• EXERCISE TASK:
Can you quote the items word for word, from the line containing "Where should I" through the last line of the items, both ends included, and leave out the pictures?

• PROVIDED ENTRIES:
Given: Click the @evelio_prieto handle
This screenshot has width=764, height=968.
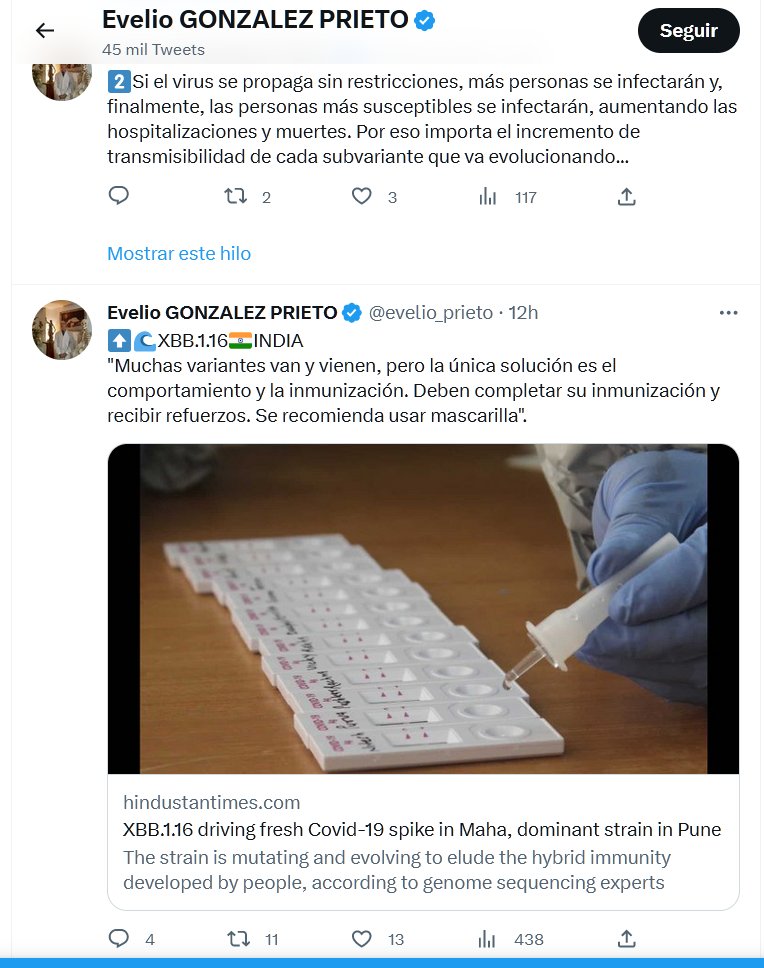Looking at the screenshot, I should (x=431, y=313).
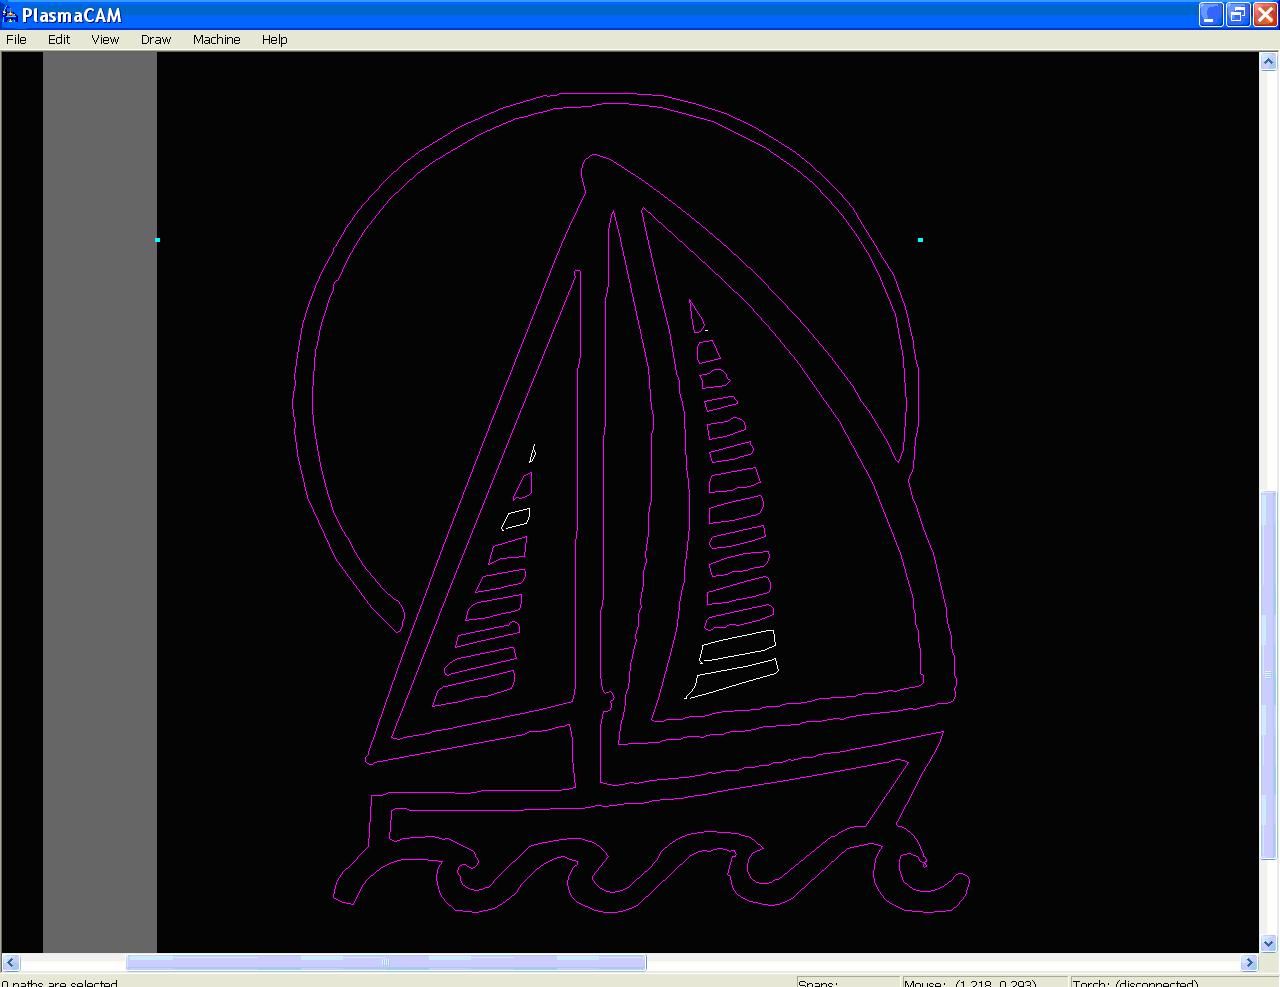1280x987 pixels.
Task: Open the File menu
Action: click(16, 39)
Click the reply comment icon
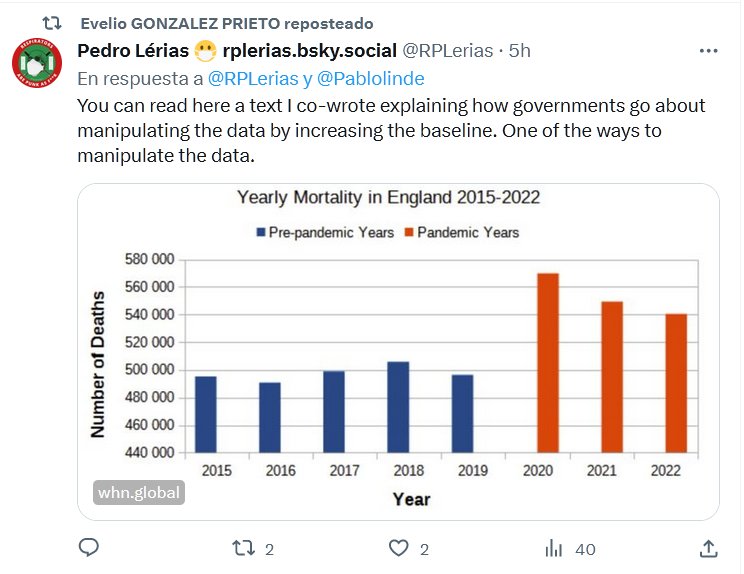Viewport: 744px width, 574px height. point(88,548)
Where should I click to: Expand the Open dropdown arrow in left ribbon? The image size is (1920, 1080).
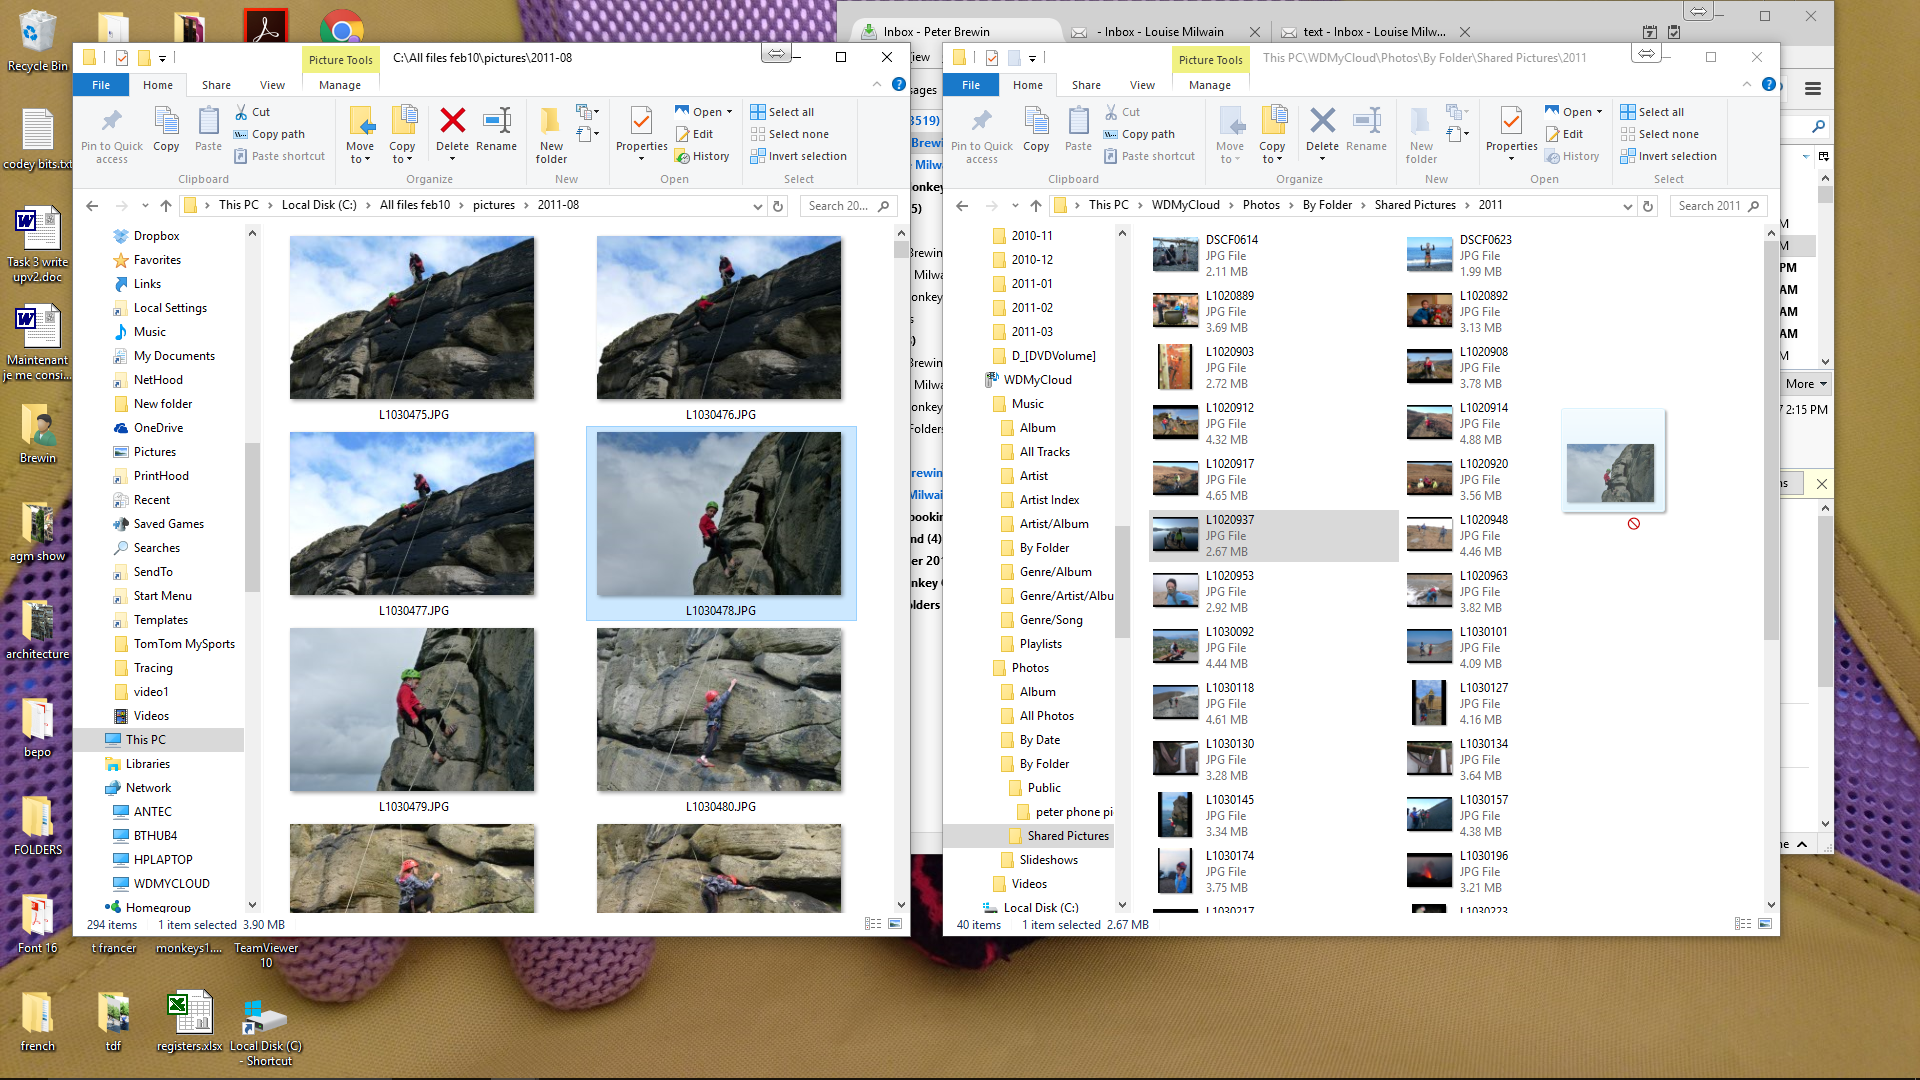729,112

• EXPECTED ANSWER:
Where should I click to: Expand the Open dropdown arrow in left ribbon? The image size is (1920, 1080).
729,112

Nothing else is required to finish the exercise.